Glucocorticoids damage our skin through a very different range of mechanisms. The respective molecules suppress not only the immune system, but also inhibit the proliferation of connective tissue cells. It’s thus no wonder that pharmacotherapies, irrespective of the time aspects, concentration and potency involved, lead to thinning of the skin. When patients drop their program of taking such preparations, within months or years there is improvement in the skin. The opposite is also a recognised phenomenon: amlodipine. ciclosporin A. nifedipine and phenytoin reduce collagen breakdown. A proliferation of fibroblasts and an increase in collagen occurs in areas of the gums, known as drug-induced gingival hyperplasia. In cancer therapy adnexa of the skin are in the line of fire. Doctors employ monoclonal antibodies such as cetuximab and panitumumab or tyrosine inhibitors as afatinib, gefitinib and erlotinib against overactive EGF receptors. The preparations lead to acne-like rash without comedones, which indicates that the oncological treatment is effective. Patients nonetheless have to put up with efflorescences on the face, chest and back.

Learning from structures

This detailed knowledge about drug-based cutaneous effects is no accident.
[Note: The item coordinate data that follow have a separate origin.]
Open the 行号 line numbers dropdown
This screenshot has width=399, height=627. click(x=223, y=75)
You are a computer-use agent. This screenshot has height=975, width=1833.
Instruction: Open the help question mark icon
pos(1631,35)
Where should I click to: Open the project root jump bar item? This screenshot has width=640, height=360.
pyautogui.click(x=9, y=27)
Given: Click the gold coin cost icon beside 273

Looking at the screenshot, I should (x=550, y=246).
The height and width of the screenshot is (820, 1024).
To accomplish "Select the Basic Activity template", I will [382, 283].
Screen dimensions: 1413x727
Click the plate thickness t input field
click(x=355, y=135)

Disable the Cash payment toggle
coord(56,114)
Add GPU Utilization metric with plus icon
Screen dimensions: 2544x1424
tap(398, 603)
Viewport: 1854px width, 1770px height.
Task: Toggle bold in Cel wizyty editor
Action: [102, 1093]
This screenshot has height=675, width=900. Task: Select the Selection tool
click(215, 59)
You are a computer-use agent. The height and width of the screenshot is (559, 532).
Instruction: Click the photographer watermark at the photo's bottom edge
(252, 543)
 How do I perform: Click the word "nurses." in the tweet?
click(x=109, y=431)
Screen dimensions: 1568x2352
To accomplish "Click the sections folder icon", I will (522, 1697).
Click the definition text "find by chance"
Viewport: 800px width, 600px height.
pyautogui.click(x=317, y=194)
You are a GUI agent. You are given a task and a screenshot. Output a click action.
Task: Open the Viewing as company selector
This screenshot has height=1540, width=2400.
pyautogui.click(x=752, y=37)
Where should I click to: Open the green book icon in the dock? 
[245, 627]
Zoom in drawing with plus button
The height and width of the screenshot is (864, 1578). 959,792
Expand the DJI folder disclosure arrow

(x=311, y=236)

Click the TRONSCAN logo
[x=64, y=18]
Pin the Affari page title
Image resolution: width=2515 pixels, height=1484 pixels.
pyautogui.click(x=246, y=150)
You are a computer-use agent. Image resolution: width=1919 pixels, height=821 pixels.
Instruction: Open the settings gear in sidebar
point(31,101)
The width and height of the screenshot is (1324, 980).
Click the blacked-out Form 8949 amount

Many such effects only appear after approval of medications. SJS- and/or TEN-inducing drugs are now recorded in the European Registry of Severe Cutaneous Adverse Reactions (RegiSCAR). On account of severe reactions, an estimated three percent of all new medications end up being taken off the market by companies. That need not be the case, if and when research-based manufacturers already avoid potentially allergenic structures during the development of the product.